There's plenty of open issues: https://github.com/biojava/biojava/issues
This one would be really nice to resolve for instance : biojava/biojava#574
Jose Manuel Duarte
@josemduarte
Another project that recently came up is extension of dssp to promotif, I've just created an issue for it: biojava/biojava#764
And related to secondary structure assignment we also have biojava/biojava#454
Jose Manuel Duarte
@josemduarte
If you like alignments or want to learn more about the basics of alignments, this one can be interesting: biojava/biojava#243
Anyway, have a look at all issues with the "help wanted" tag: https://github.com/biojava/biojava/labels/help%20wanted
Maximilian Greil
@MaxGreil
@josemduarte thank you very much for your response and your suggestions.
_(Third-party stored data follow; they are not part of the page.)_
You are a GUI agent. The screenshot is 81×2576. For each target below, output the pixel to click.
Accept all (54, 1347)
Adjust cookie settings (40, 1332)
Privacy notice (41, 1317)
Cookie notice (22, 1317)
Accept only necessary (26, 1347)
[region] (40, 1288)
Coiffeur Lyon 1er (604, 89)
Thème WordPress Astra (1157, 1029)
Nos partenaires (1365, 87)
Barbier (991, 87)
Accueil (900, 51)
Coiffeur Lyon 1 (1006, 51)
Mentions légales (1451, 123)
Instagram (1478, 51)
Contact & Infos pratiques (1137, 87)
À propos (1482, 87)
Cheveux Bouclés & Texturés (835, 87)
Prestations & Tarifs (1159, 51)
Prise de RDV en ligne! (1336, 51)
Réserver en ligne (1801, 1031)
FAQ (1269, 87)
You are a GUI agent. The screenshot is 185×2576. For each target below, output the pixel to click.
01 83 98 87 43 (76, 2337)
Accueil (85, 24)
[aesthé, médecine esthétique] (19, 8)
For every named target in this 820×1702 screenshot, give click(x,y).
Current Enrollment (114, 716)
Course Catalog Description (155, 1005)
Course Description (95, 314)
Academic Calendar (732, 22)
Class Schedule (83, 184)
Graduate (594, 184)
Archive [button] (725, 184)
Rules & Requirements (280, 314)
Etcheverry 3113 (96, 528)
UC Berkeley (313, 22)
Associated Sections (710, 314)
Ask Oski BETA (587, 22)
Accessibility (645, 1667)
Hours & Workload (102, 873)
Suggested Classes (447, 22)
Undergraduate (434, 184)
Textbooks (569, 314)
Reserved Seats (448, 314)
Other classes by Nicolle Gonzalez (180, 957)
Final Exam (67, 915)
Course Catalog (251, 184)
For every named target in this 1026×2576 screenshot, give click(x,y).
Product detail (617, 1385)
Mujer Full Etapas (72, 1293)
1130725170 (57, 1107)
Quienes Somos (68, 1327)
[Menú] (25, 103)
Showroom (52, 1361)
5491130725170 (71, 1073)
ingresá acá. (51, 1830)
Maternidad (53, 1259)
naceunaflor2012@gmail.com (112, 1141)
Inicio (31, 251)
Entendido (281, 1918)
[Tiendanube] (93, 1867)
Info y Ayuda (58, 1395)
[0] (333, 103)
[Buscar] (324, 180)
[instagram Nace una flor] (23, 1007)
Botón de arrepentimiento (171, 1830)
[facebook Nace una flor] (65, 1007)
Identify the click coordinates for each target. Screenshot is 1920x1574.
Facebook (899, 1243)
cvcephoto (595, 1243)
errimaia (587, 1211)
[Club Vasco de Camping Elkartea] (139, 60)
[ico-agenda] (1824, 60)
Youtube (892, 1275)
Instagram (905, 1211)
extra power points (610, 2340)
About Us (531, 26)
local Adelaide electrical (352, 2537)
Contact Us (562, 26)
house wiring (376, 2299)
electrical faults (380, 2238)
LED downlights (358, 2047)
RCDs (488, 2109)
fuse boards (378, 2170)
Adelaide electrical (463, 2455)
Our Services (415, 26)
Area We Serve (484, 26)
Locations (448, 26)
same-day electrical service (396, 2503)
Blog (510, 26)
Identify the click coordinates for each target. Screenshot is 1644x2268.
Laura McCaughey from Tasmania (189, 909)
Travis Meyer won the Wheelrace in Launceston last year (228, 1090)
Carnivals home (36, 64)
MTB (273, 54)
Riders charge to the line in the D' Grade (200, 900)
I will have a look at issue #764.
Jose Manuel Duarte
@josemduarte
Thanks @MaxGreil . Good luck with it, please do ask for help if you get stuck
Maximilian Greil
@MaxGreil
On the second thought, I think I try issue #574 first and then try #764. If that is ok.
Ankith
@AnkithO-0
for the example provided of protein sequence alignment, the imports have not been mentioned. Now since i have taken the JAR from maven, I have to look into each subpackage to find where the class might exist. Can any of you provide an easier solution.... maybe a place where i can know what to import for what type of objects
Ankith
@AnkithO-0
nevermind....didnt know you guys had a docs page too
a link on the webpage maybe............?
Aleix Lafita
@lafita
You can also check the tutorial github.com/biojava/biojava-tutorial
Jose Manuel Duarte
@josemduarte
If you use an IDE (e.g. Eclipse, IntelliJ) it is quite easy to find the imports by just doing CTRL+space on the class name in code. In any case we'll try to add more imports in tutorial. Another good place to find fully working examples is the demo packages in each of the biojava modules.